━━━━━ Extract provided ━━━━━

Over the past 100 years, some two-thirds of the large predator fish in the ocean have been caught and consumed by humans, and in the decades ahead the rest are likely to perish, too.
In their place, small fish such as sardines and anchovies are flourishing in the absence of the tuna, grouper and cod that traditionally feed on them, creating an ecological imbalance that experts say will forever change the oceans.
“Think of it like the Serengeti, with lions and the antelopes they feed on,” said Villy Christensen of University of British Columbia’s Fisheries Centre. “When all the lions are gone, there will be antelopes everywhere. Our oceans are losing their lions and pretty soon will have nothing but antelopes.”
This grim reckoning was presented at the American Association for the Advancement of Science’s annual meeting Friday during a panel that asked the question: “2050: Will there be fish in the ocean?”
The panel predicted that while there would be fish decades from now, they will be primarily the smaller varieties currently used as fish oil, fish meal for farmed fish and only infrequently as fish for humans. People, the experts said, will have to develop a taste for anchovies, capelins and other smaller species.
That the oceans are being overfished has been documented before, and the collapse of species such as cod and Atlantic salmon is also well known. The new research attempts to quantify the overall decline in larger fish, based on data from more than 200 ecological systems studied since 1880. Those results were then modeled across the globe.
One startling conclusion: More than 54 percent of the decrease in large predator fish has taken place over the past 40 years.
“It’s a question of how many people are fishing, how they are fishing, and where they are fishing,” Christensen said. A majority of the catch, and now of the decline, involves East Asia, which has witnessed dramatic overall economic growth.
In describing the likely explosion of small fish, Christensen’s team differed with a 2006 report in the journal Science that warned of an ocean without fish for humans by mid-century.
But they say that absent predators, the fisheries will be out of balance and more subject to mass die-offs from disease and from boom-and-bust cycles that, over time, can lead to algae or bacteria blooms that take the oxygen out of the waters and make them uninhabitable.
Jacqueline Alder from the U.N. Environment Program suggested that the number of fishing boats and days they fish have to be restricted.
“If we can do this immediately, we will see a decline in fish catches. However, that will give an opportunity for the fish stocks to rebuild and expand their populations,” she said.
In an effort to stabilize some fish populations, national and international organizations and governments have placed quotas on the yearly catches of some species, and have banned the taking of endangered fish entirely in some areas. Some regulations have also been placed on the kind of netting and trawling that can be used in sensitive areas.
But the fishing fleets are growing in size and sophistication, said University of Tasmania scientist Reg Watson. “Humans have always fished,” he said. “We are just much much better at it now.”
Examining 2006 catch results, his team found that 76 million tons of commercial seafood were hauled in – which he said equates to 7 trillion individual fish.

━━━━━

### What this task involves:
Please answer these questions using the article on declining ocean fish:
(a) What share of the large predator fish in the ocean have humans caught and consumed over the past 100 years?
(b) How many ecological systems supplied the data for the new research?
(c) How many tons of commercial seafood did Reg Watson's team find were hauled in, based on 2006 catch results?

━━━━━ Source material ━━━━━

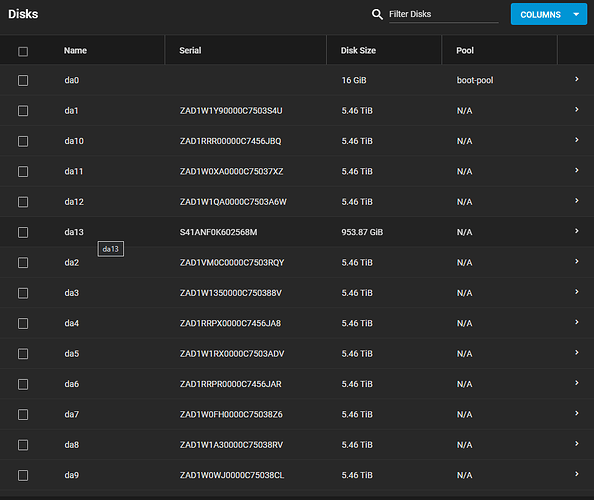Expand the da13 disk details chevron
The image size is (594, 500).
[x=577, y=231]
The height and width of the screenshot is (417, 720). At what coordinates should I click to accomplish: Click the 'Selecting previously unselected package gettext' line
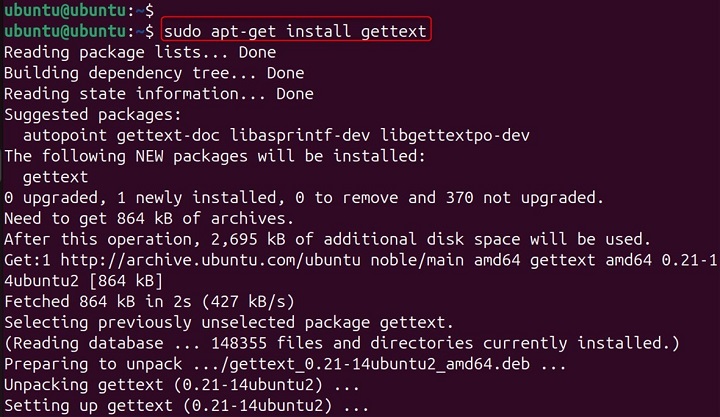click(x=229, y=323)
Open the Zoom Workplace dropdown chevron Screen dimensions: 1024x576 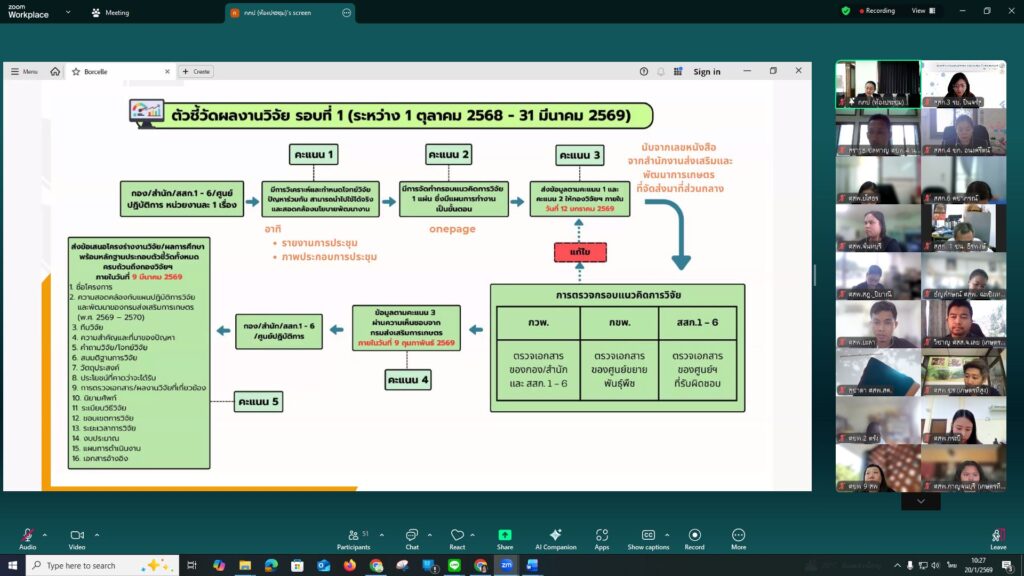coord(67,13)
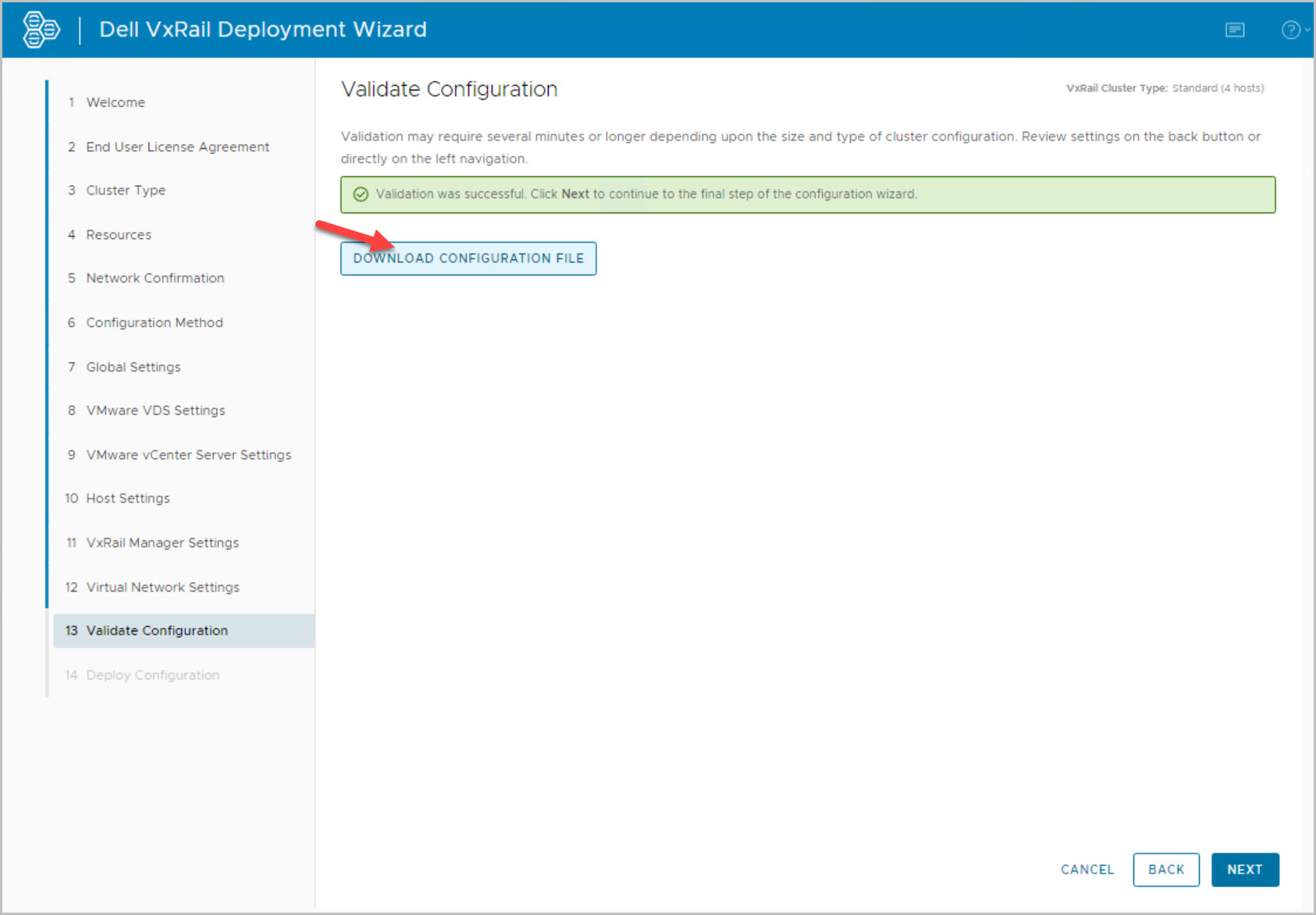Click the Dell VxRail logo icon

41,30
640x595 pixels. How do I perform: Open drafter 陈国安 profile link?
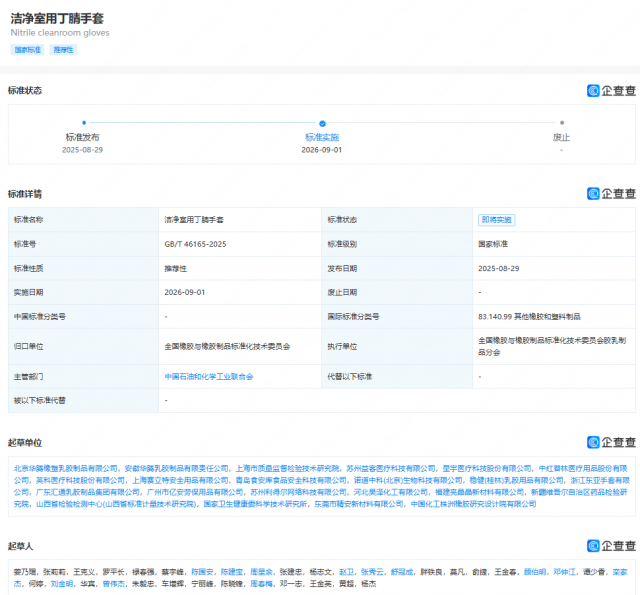(x=202, y=572)
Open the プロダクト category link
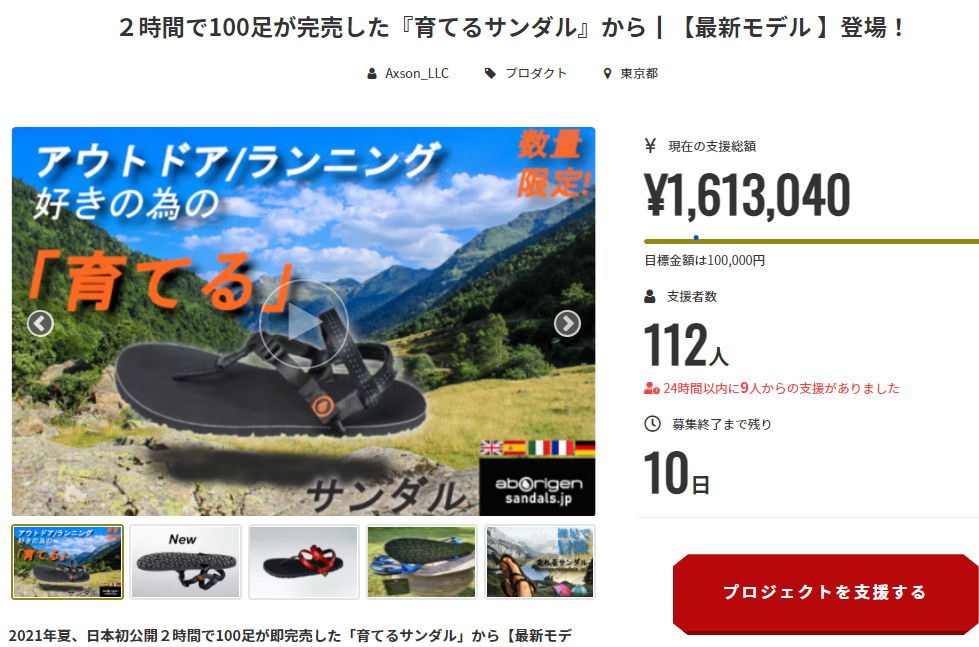The image size is (979, 647). click(536, 74)
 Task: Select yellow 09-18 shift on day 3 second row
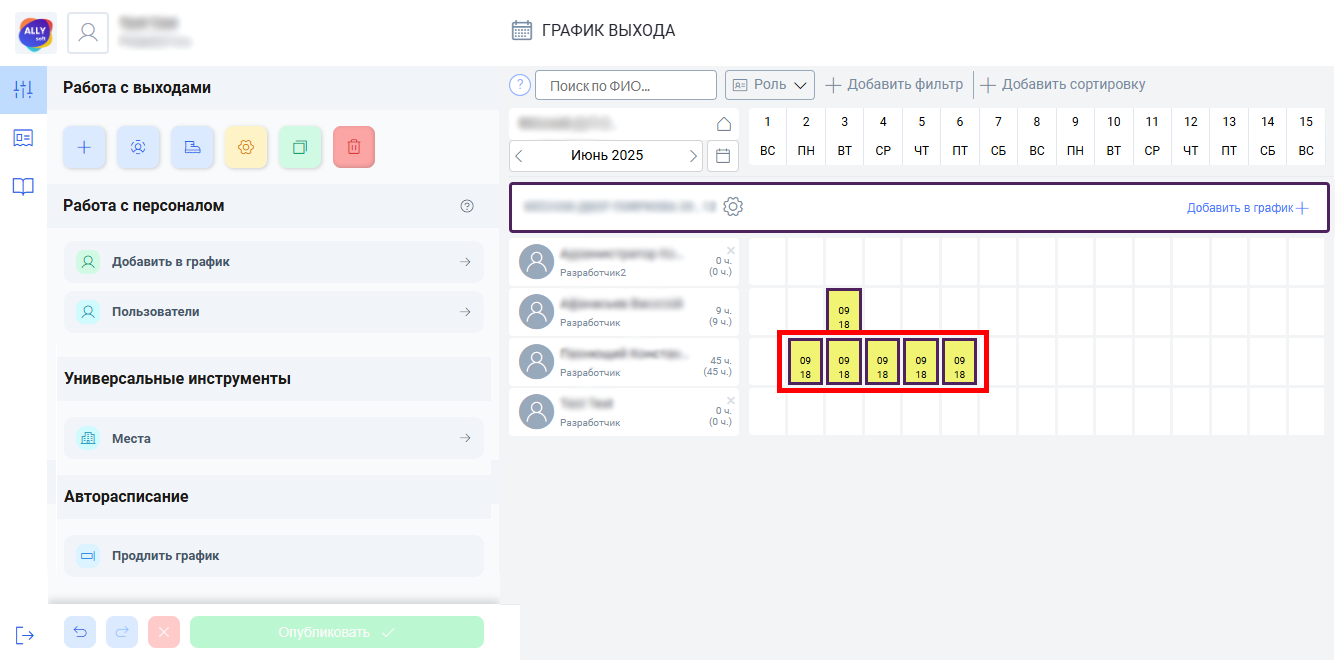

━━━━━

### Output for this task:
(a) Some two-thirds.
(b) More than 200, studied since 1880.
(c) 76 million tons.